Maar Lekker bracht zijn grijpklauw aan de lippen en deed alsof hij zijn mond afveegde. ‘Lief hebber!’ grijnslachte hij; en daarop ging hij met Nikker en Hellekijn de schimmen toeroepen, de schimmen met den verschen dood nog op 't aanschijn.
‘He, sociaal!’ tegen de lange, ernstige gestalte met den mond die nog spreken wou. ‘Hé, burgemeester, hé dokter, hé overste!’
En op eens, daar begonnen ze te proesten in een geginnegap. Een onbeholpen schimmelichaam viel hun in 't oog, wezenloos, in elkaar gezakt, piepend kleine schimmegeluidjes uitstootend, en in de schimmehand, alsof 't een schat was, een vergeeld schimmen-lauwerblad.
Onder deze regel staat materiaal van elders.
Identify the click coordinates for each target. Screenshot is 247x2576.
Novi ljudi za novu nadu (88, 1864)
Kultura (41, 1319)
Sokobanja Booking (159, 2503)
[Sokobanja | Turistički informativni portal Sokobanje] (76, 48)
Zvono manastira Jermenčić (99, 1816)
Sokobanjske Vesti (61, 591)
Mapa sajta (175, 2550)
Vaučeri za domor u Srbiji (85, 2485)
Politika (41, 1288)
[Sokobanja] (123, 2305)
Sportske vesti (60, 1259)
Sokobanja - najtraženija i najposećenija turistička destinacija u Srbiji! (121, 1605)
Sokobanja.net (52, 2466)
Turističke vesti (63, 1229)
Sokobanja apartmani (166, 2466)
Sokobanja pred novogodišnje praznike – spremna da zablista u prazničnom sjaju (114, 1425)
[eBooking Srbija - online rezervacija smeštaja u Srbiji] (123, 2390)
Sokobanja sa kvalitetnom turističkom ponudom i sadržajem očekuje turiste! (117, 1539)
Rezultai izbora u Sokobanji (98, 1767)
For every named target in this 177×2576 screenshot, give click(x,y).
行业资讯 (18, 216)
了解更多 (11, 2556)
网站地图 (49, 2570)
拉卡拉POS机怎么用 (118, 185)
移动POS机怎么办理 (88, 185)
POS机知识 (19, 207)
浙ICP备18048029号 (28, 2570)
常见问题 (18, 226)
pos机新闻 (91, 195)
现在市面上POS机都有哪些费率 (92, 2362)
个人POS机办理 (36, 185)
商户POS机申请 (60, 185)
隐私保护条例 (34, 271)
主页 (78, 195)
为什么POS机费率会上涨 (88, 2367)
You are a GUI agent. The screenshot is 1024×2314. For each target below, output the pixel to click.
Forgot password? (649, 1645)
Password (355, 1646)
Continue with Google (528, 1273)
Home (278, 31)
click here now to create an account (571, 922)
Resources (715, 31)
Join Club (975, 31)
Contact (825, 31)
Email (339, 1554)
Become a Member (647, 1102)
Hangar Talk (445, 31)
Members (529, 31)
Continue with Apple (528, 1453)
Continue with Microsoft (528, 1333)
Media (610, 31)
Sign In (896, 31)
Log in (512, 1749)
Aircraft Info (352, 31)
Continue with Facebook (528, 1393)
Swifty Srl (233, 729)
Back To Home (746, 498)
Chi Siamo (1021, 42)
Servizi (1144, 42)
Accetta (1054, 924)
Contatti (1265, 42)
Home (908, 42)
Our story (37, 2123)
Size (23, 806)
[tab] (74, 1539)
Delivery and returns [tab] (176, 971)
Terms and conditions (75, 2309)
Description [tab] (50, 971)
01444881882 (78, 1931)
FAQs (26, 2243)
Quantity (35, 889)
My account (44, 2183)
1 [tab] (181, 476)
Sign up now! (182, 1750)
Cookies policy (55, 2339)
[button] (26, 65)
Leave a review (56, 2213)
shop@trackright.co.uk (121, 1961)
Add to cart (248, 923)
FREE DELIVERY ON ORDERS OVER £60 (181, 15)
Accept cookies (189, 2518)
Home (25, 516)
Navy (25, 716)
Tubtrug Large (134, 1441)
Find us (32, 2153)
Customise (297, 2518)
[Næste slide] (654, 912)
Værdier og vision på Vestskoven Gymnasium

‘Dat 's een komiekert!’ zei Nikker.
‘Hoe komt zoo'n prul nog hier verwaaid, zoo'n menschenvod, zoo'n afgegeten levenskliek!’ was Hellekijns opmerking.
En Lekker grijnsde, de vooze schim nadoende: ‘'t is een idioot!’
Onderwijl waren Leviathor en Ferragut en de rest ongeduldig geworden. Zij gingen om Charon schreeuwen. ‘Oude zuiplap, merk je dan niet dat je al je volle vracht hebt! Wat lig je te ronken, neem ze in je lekke schuit en steek van wal! Leelijke verstopte blaasbalg, luchtpijp smerende en toch al luchtpijpverroeste oude heer, 't wordt tijd, 't is tijd!’
Ze maakten een kabaal, dat de norsche reus Charon van zijn leger in de boot opstond en, met de geweldige roeispaan de schuit naar 't veer boomend, den schimmen gelegenheid gaf om voor den overtocht over 't looden water naar de bloedrookende verdoemde stad plaats te nemen.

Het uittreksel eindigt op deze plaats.